Port 2525 — unofficial fallback
Port 2525 is not registered with IANA, but many transactional email providers (SendGrid, Mailgun, Brevo, Postmark, Mailjet) listen on it as a fallback when port 587 is blocked. It uses STARTTLS, exactly like 587 — the only difference is the port number.
Use 2525 when:
- Your network or firewall blocks outbound 587.
- Your hosting provider restricts non-standard outbound traffic but whitelists 2525.
- You want a quick test without requesting a firewall change.
Comparison table
| Port | Encryption | Use case | Blocked by default? |
|---|---|---|---|
| 587 | STARTTLS (upgrade after EHLO) | Authenticated submission from apps | Rarely |
| 465 | Implicit TLS (on connect) | Authenticated submission (legacy/RFC 8314) | Rarely |
| 25 | Optional STARTTLS (relay) | Server-to-server relay | Often (cloud/ISP) |
| 2525 | STARTTLS (same as 587) | Fallback when 587 blocked | Rarely |
How SMTP Tester handles ports
SMTP Tester auto-selects a security mode when you change the port:
- Port 465 → TLS (implicit)
- Port 25 → None
- Port 587, 2525, or any other → STARTTLS
You can override this manually. If the security mode does not match what the server expects, you will see either a connection timeout (wrong mode on 465) or a STARTTLS command used when not advertised error.

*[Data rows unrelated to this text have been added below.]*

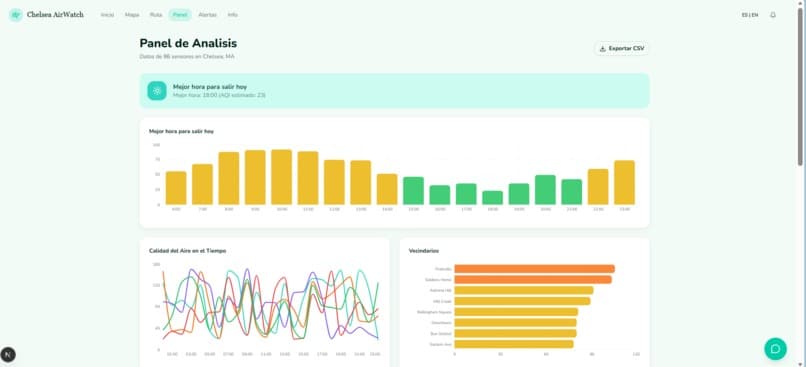Click the topmost orange neighborhood bar
Viewport: 806px width, 367px height.
pos(535,269)
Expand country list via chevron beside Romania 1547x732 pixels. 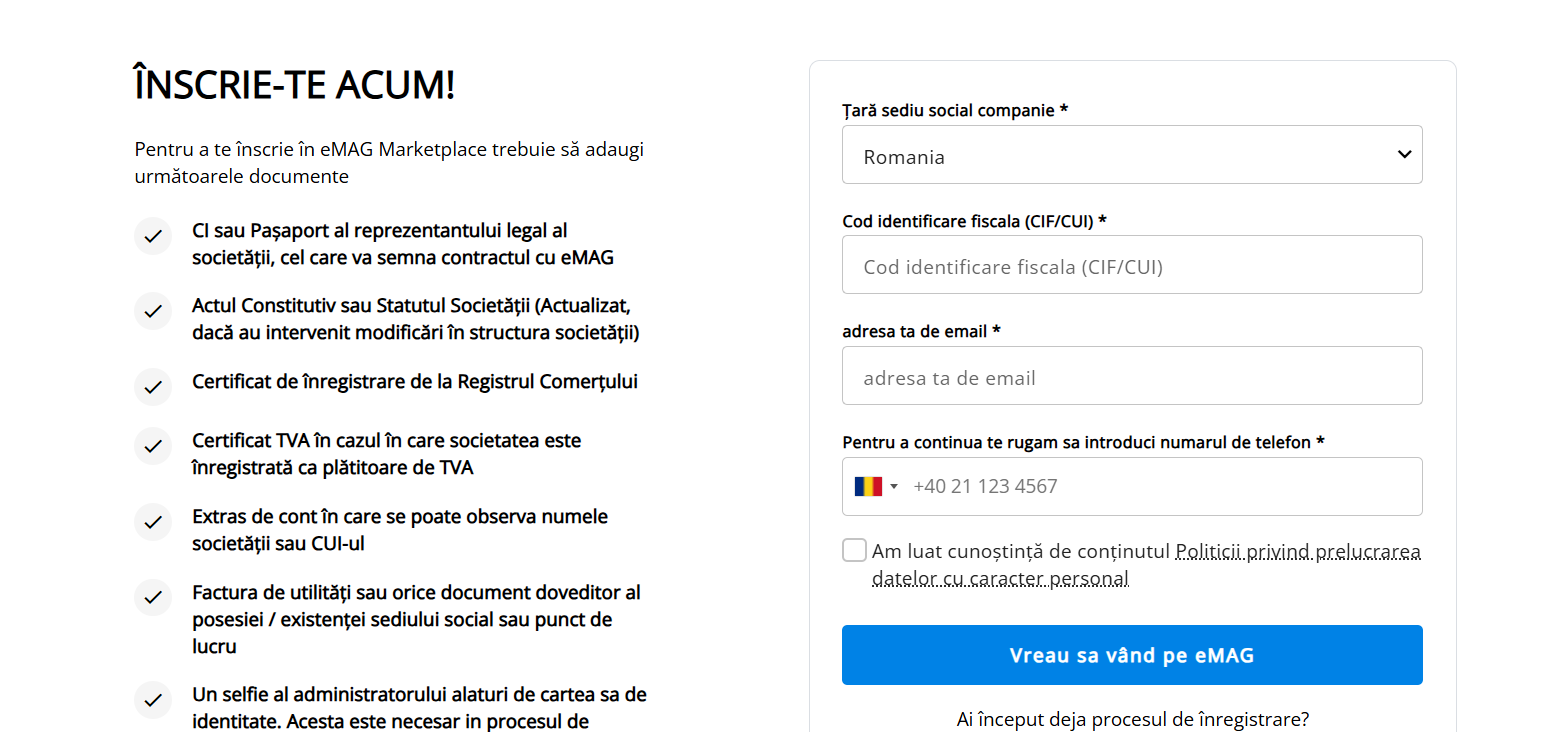point(1404,155)
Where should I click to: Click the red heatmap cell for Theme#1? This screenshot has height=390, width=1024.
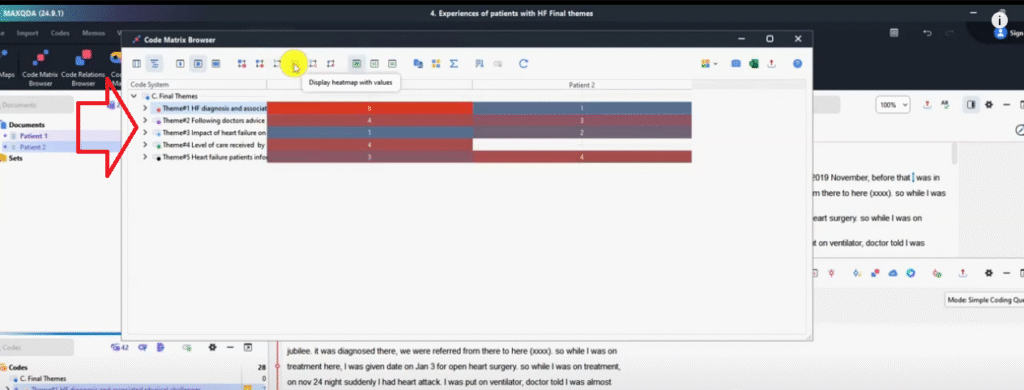pyautogui.click(x=370, y=108)
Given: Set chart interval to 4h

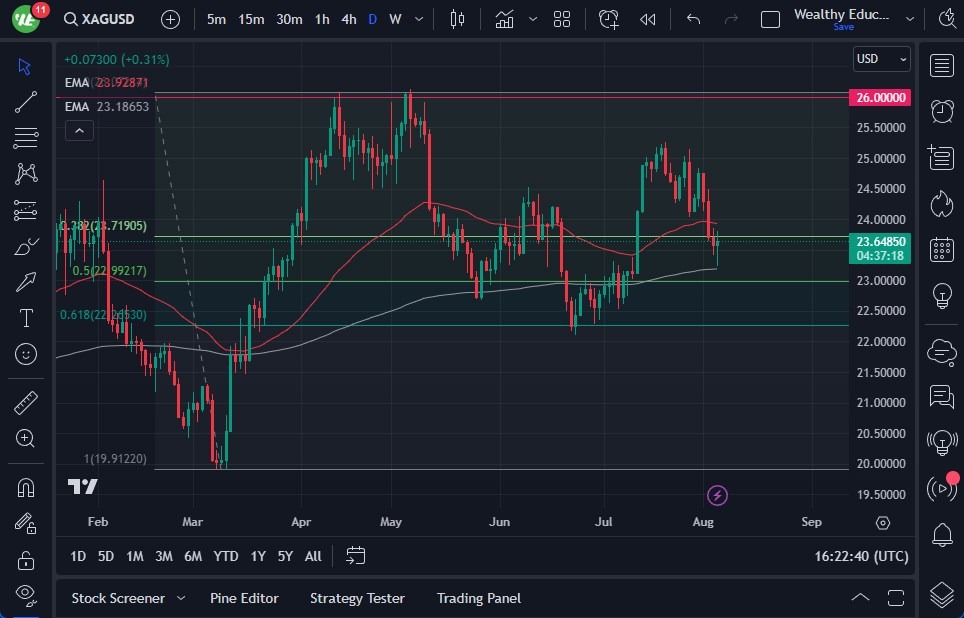Looking at the screenshot, I should click(348, 19).
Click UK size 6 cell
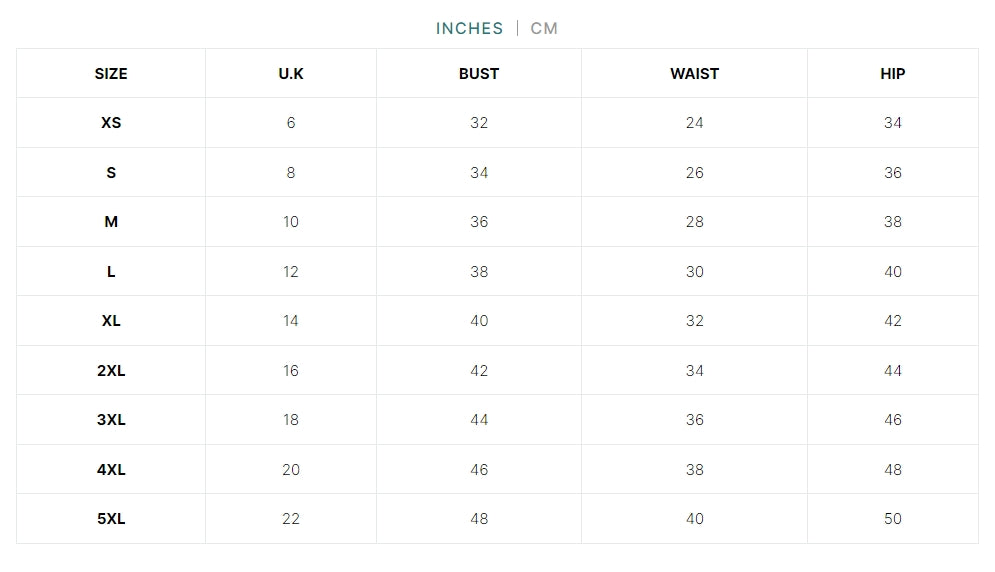 (x=291, y=123)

After a successful connection, the TLS diagnostics panel shows the negotiated protocol version (TLS 1.2, 1.3), cipher suite, certificate subject, issuer, and days until expiry — so you can confirm encryption actually occurred without needing openssl s_client.
What to do when a port is blocked
Symptoms of a blocked port:
- Connection timeout (no server greeting at all).
- "Connection refused" if the port is filtered at the server level.
- The transcript stops at "Connecting..." with no 220 response.
Steps to resolve:
- Try port 465 if 587 times out (or vice versa).
- Try port 2525 — widely supported by transactional providers.
- Check outbound firewall rules on your network or cloud instance.
- Ask your hosting provider if they block outbound SMTP ports.
- If you run your own MTA, verify the listener is bound to the public interface and the port is open in
iptables/ufw/security groups.
STARTTLS vs implicit TLS — which is more secure?
Both are equally secure once the TLS handshake completes. The security of the connection depends on the TLS version and cipher negotiated, not on whether encryption was initiated before or after EHLO.
The historical concern with STARTTLS was downgrade attacks: a network attacker could strip the STARTTLS advertisement from the EHLO response, causing the client to send credentials in the clear. Modern clients mitigate this by enforcing STARTTLS (refusing to proceed without it) — which is what SMTP Tester does when security is set to STARTTLS rather than "none."
Implicit TLS (465) avoids this concern entirely because encryption is non-optional — if TLS fails, the connection fails. This makes 465 slightly simpler from a security perspective, but in practice both are fine for authenticated submission with a modern client.
Quick decision guide
- Building an app or script: use 587 + STARTTLS (widest compatibility).
- Provider documentation says 465: use 465 + TLS (equally secure).
- Port 587 is blocked on your network: try 2525 first, then 465.
- Testing a relay MTA (Postfix, Exim): port 25, no auth, STARTTLS optional.
- Not sure: start with 587 and STARTTLS — you can always change later.